-------- Exercise data --------

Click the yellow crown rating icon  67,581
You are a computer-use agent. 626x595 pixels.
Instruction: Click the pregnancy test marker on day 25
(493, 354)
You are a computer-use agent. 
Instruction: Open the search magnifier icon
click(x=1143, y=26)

--------
-------- Exercise data --------

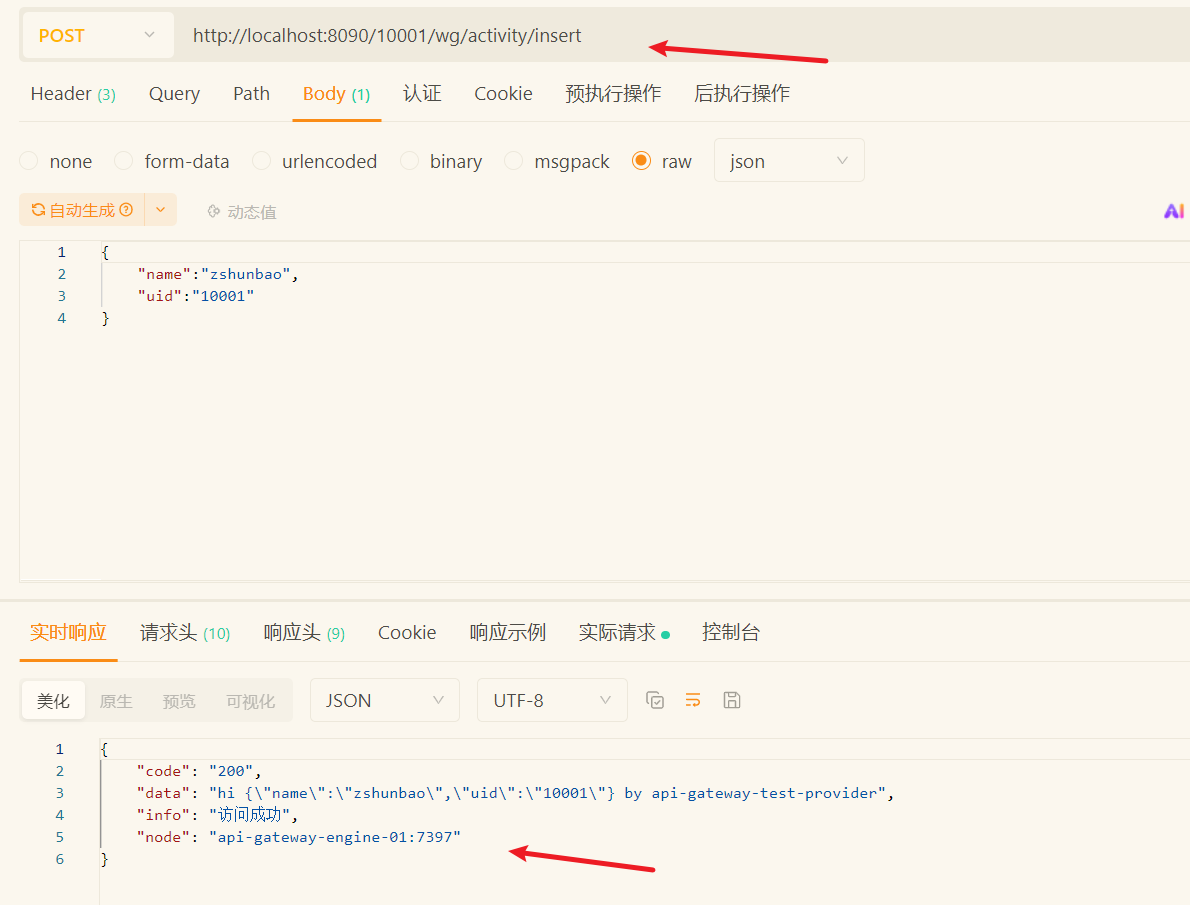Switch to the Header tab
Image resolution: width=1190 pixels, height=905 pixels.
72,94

--------

→ **What the task requires**: Which lines above include the word "computer"? Pick them out and copy them.

→ **Solution for this problem**:
You are a computer-use agent. 626x595 pixels.
You are a computer-use agent. 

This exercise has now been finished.